文章目录
- 基于pytorch的LSTM进行字符集文本生成
- 前言
- 一、数据集
- 二、代码实现
- 1.到入库和LSTM进行模型构建
- 2.数据预处理函数
- 3.训练函数
- 4.预测函数
- 5.文本生成函数
- 6.主函数
- 完整代码
- 总结
前言
本文介绍了机器学习中深度学习的内容使用pytorch构建LSTM模型进行字符级文本生成任务
一、数据集
https://download.csdn.net/download/qq_52785473/78428834
二、代码实现
1.导入库及LSTM模型构建
代码如下:
# coding: utf-8
import torch
import torch.nn as nn
import numpy as np
import pandas as pd
import matplotlib.pyplot as plt
from sklearn.preprocessing import OneHotEncoder
import torch.nn.functional as F
class lstm_model(nn.Module):
def __init__(self, vocab, hidden_size, num_layers, dropout=0.5):
super(lstm_model, self).__init__()
self.vocab = vocab # 字符数据集
# 索引,字符
self.int_char = {i: char for i, char in enumerate(vocab)}
self.char_int = {char: i for i, char in self.int_char.items()}
# 对字符进行one-hot encoding
self.encoder = OneHotEncoder(sparse=True).fit(vocab.reshape(-1, 1))
self.hidden_size = hidden_size
self.num_layers = num_layers
# lstm层
self.lstm = nn.LSTM(len(vocab), hidden_size, num_layers, batch_first=True, dropout=dropout)
# 全连接层
self.linear = nn.Linear(hidden_size, len(vocab))
def forward(self, sequence, hs=None):
out, hs = self.lstm(sequence, hs) # lstm的输出格式(batch_size, sequence_length, hidden_size)
out = out.reshape(-1, self.hidden_size) # 这里需要将out转换为linear的输入格式,即(batch_size * sequence_length, hidden_size)
output = self.linear(out) # linear的输出格式,(batch_size * sequence_length, vocab_size)
return output, hs
def onehot_encode(self, data): # 对数据进行编码
return self.encoder.transform(data)
def onehot_decode(self, data): # 对数据进行解码
return self.encoder.inverse_transform(data)

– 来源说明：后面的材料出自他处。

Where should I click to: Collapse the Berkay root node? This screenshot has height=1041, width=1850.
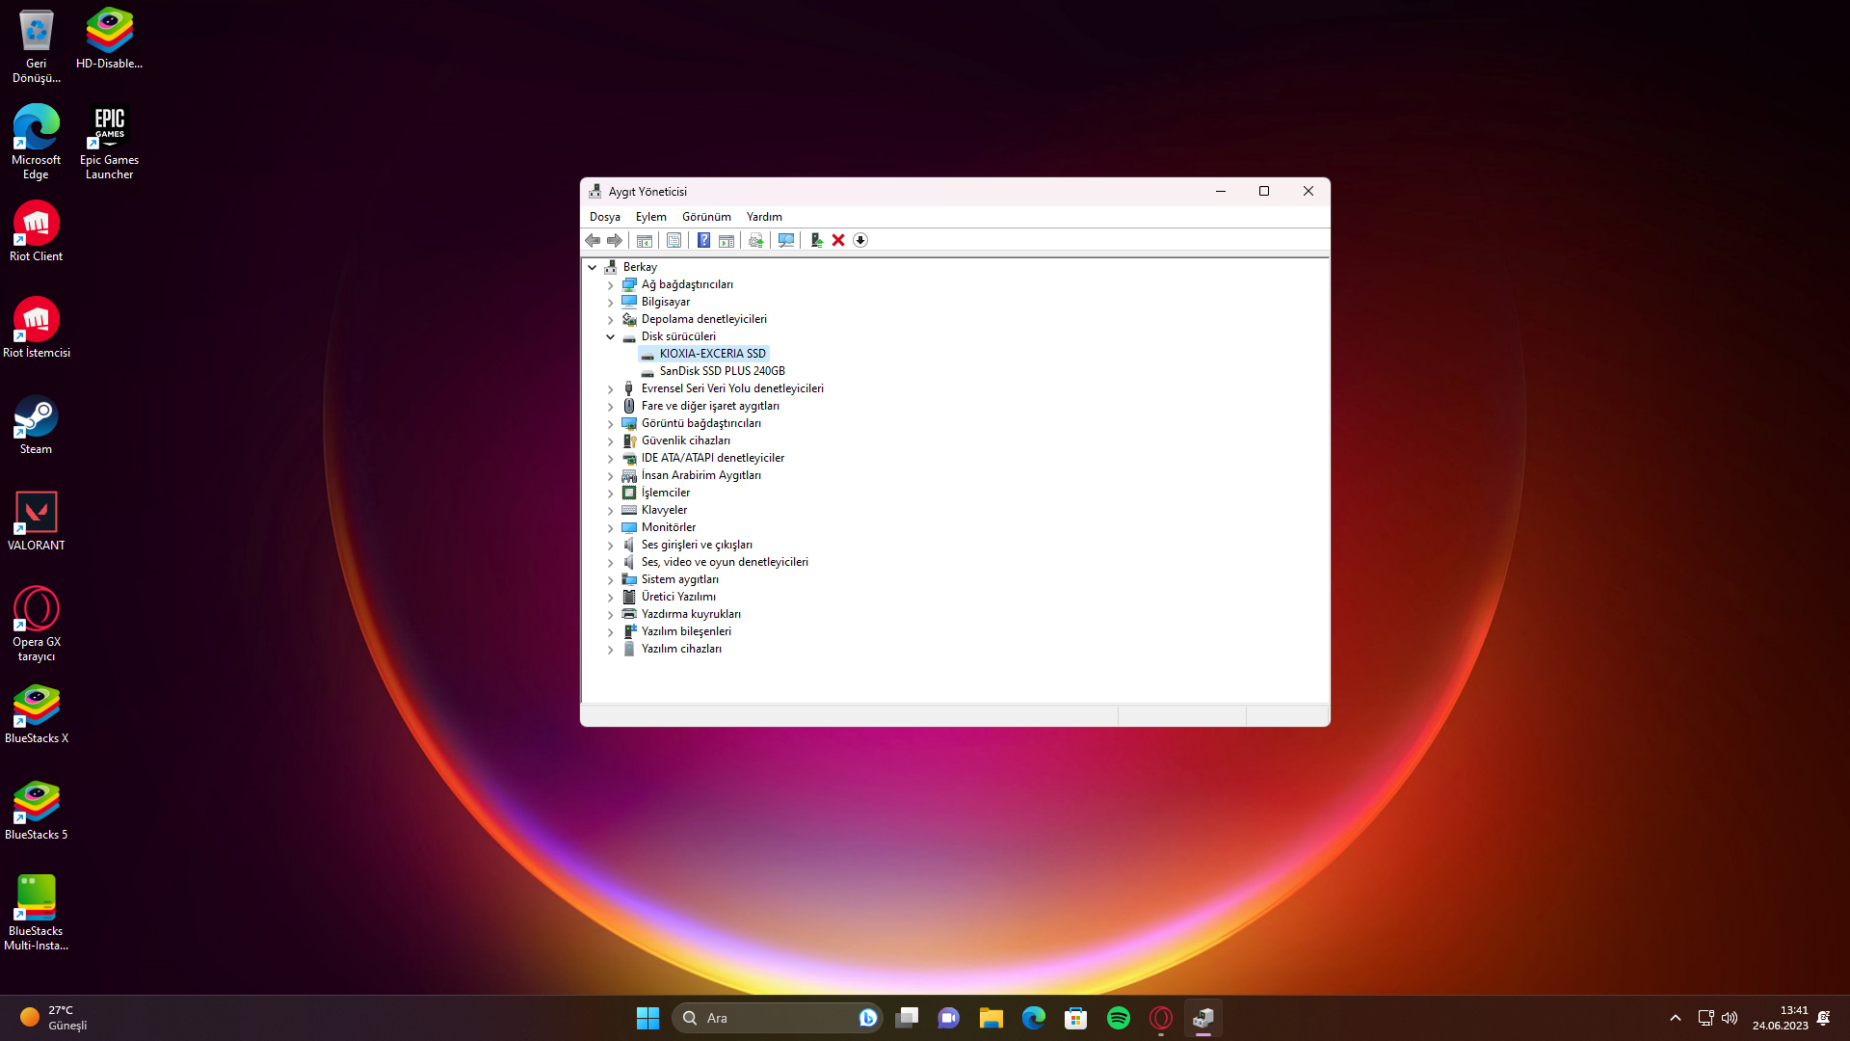click(x=593, y=267)
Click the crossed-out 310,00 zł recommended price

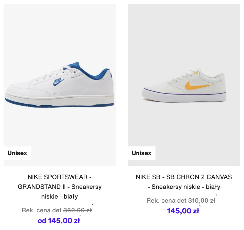pos(202,201)
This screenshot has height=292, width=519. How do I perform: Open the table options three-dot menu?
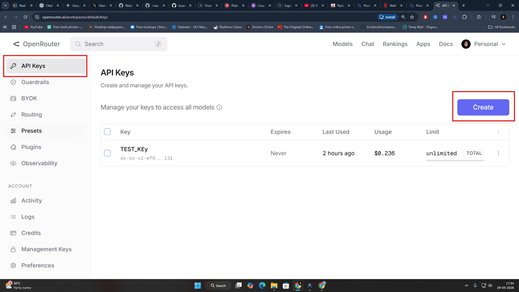tap(499, 132)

def label_encode(self, data): # 对标签进行编码
return np.array([self.char_int[ch] for ch in data])
def label_decode(self, data): # 对标签进行解码
return np.array([self.int_char[ch] for ch in data])
2.数据预处理函数
def get_batches(data, batch_size, seq_len):
'''
:param data: 源数据,输入格式(num_samples, num_features)
:param batch_size: batch的大小
:param seq_len: 序列的长度(精度)
:return: (batch_size, seq_len, num_features)
'''
num_features = data.shape[1]
num_chars = batch_size * seq_len # 一个batch_size的长度
num_batches = int(np.floor(data.shape[0] / num_chars)) # 计算出有多少个batches
need_chars = num_batches * num_chars # 计算出需要的总字符量
targets = np.vstack((data[1:].A, data[0].A)) # 可能版本问题,取成numpy比较好reshape
inputs = data[:need_chars].A.astype("int") # 从原始数据data中截取所需的字符数量need_words
targets = targets[:need_chars]
targets = targets.reshape(batch_size, -1, num_features)
inputs = inputs.reshape(batch_size, -1, num_features)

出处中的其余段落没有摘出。